→ **How to complete this task**:
All of the data is to be repeated verbatim.

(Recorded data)
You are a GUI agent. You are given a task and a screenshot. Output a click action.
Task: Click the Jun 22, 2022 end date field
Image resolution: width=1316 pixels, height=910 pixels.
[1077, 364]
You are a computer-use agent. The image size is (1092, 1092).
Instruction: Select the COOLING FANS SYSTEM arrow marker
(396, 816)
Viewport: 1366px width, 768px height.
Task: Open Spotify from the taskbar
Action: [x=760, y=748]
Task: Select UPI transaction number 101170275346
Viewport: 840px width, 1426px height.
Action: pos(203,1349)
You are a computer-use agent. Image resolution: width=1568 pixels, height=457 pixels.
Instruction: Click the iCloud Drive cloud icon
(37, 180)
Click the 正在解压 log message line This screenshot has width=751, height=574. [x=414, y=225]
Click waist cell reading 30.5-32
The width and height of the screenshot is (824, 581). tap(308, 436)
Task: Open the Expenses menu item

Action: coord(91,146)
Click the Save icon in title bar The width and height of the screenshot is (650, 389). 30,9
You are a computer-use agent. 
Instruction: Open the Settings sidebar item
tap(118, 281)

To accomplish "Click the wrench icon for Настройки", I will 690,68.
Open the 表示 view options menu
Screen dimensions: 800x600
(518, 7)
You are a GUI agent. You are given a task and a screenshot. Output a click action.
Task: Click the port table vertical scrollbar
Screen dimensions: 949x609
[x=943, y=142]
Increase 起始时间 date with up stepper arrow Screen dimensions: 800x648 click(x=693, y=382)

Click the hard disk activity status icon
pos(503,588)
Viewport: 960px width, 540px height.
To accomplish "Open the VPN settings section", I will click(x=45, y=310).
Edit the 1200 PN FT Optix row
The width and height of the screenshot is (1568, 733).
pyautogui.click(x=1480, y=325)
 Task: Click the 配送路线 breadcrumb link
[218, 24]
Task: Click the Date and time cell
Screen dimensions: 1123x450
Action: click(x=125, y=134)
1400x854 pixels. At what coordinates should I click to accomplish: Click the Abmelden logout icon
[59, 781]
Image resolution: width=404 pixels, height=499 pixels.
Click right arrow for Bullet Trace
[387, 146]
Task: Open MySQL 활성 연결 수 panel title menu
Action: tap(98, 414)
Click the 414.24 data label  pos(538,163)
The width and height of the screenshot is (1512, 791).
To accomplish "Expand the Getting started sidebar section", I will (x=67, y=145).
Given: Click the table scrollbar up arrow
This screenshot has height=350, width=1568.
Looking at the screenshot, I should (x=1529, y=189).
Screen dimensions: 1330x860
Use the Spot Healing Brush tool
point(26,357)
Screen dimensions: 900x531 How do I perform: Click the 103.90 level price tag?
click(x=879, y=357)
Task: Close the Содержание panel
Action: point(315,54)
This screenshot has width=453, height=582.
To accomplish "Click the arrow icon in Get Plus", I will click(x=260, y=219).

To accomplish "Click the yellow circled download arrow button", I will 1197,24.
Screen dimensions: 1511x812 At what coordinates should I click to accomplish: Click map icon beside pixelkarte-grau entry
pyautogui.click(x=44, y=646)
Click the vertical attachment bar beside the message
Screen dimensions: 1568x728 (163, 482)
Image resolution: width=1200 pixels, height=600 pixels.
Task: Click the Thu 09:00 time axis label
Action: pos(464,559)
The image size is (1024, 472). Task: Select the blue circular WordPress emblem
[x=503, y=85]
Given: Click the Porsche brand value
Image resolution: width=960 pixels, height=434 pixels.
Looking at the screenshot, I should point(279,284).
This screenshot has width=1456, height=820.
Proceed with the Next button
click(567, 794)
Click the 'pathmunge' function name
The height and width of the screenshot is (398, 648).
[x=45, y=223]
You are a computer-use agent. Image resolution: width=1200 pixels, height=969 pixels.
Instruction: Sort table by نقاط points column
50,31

→ **Output**:
You are a GUI agent. You are given a task and a screenshot. Output a click action.
Task: Click the Jun 22, 2022 end date field
Image resolution: width=1316 pixels, height=910 pixels.
[1077, 364]
You are a computer-use agent. The image size is (1092, 1092).
Instruction: Select the COOLING FANS SYSTEM arrow marker
(396, 816)
Viewport: 1366px width, 768px height.
Task: Open Spotify from the taskbar
Action: [x=760, y=748]
Task: Select UPI transaction number 101170275346
Viewport: 840px width, 1426px height.
Action: pos(203,1349)
You are a computer-use agent. Image resolution: width=1568 pixels, height=457 pixels.
Instruction: Click the iCloud Drive cloud icon
(37, 180)
Click the 正在解压 log message line This screenshot has width=751, height=574. [x=414, y=225]
Click waist cell reading 30.5-32
The width and height of the screenshot is (824, 581). tap(308, 436)
Task: Open the Expenses menu item

Action: coord(91,146)
Click the Save icon in title bar The width and height of the screenshot is (650, 389). 30,9
You are a computer-use agent. 
Instruction: Open the Settings sidebar item
tap(118, 281)

To accomplish "Click the wrench icon for Настройки", I will 690,68.
Open the 表示 view options menu
Screen dimensions: 800x600
(518, 7)
You are a GUI agent. You are given a task and a screenshot. Output a click action.
Task: Click the port table vertical scrollbar
Screen dimensions: 949x609
[x=943, y=142]
Increase 起始时间 date with up stepper arrow Screen dimensions: 800x648 click(x=693, y=382)

Click the hard disk activity status icon
pos(503,588)
Viewport: 960px width, 540px height.
To accomplish "Open the VPN settings section", I will click(x=45, y=310).
Edit the 1200 PN FT Optix row
The width and height of the screenshot is (1568, 733).
pyautogui.click(x=1480, y=325)
 Task: Click the 配送路线 breadcrumb link
[218, 24]
Task: Click the Date and time cell
Screen dimensions: 1123x450
Action: click(x=125, y=134)
1400x854 pixels. At what coordinates should I click to accomplish: Click the Abmelden logout icon
[59, 781]
Image resolution: width=404 pixels, height=499 pixels.
Click right arrow for Bullet Trace
[387, 146]
Task: Open MySQL 활성 연결 수 panel title menu
Action: tap(98, 414)
Click the 414.24 data label  pos(538,163)
The width and height of the screenshot is (1512, 791).
To accomplish "Expand the Getting started sidebar section", I will (x=67, y=145).
Given: Click the table scrollbar up arrow
This screenshot has height=350, width=1568.
Looking at the screenshot, I should (x=1529, y=189).
Screen dimensions: 1330x860
Use the Spot Healing Brush tool
point(26,357)
Screen dimensions: 900x531 How do I perform: Click the 103.90 level price tag?
click(x=879, y=357)
Task: Close the Содержание panel
Action: point(315,54)
This screenshot has width=453, height=582.
To accomplish "Click the arrow icon in Get Plus", I will click(x=260, y=219).

To accomplish "Click the yellow circled download arrow button", I will 1197,24.
Screen dimensions: 1511x812 At what coordinates should I click to accomplish: Click map icon beside pixelkarte-grau entry
pyautogui.click(x=44, y=646)
Click the vertical attachment bar beside the message
Screen dimensions: 1568x728 (163, 482)
Image resolution: width=1200 pixels, height=600 pixels.
Task: Click the Thu 09:00 time axis label
Action: pos(464,559)
The image size is (1024, 472). Task: Select the blue circular WordPress emblem
[x=503, y=85]
Given: Click the Porsche brand value
Image resolution: width=960 pixels, height=434 pixels.
Looking at the screenshot, I should point(279,284).
This screenshot has width=1456, height=820.
Proceed with the Next button
click(567, 794)
Click the 'pathmunge' function name
The height and width of the screenshot is (398, 648).
[x=45, y=223]
You are a computer-use agent. Image resolution: width=1200 pixels, height=969 pixels.
Instruction: Sort table by نقاط points column
50,31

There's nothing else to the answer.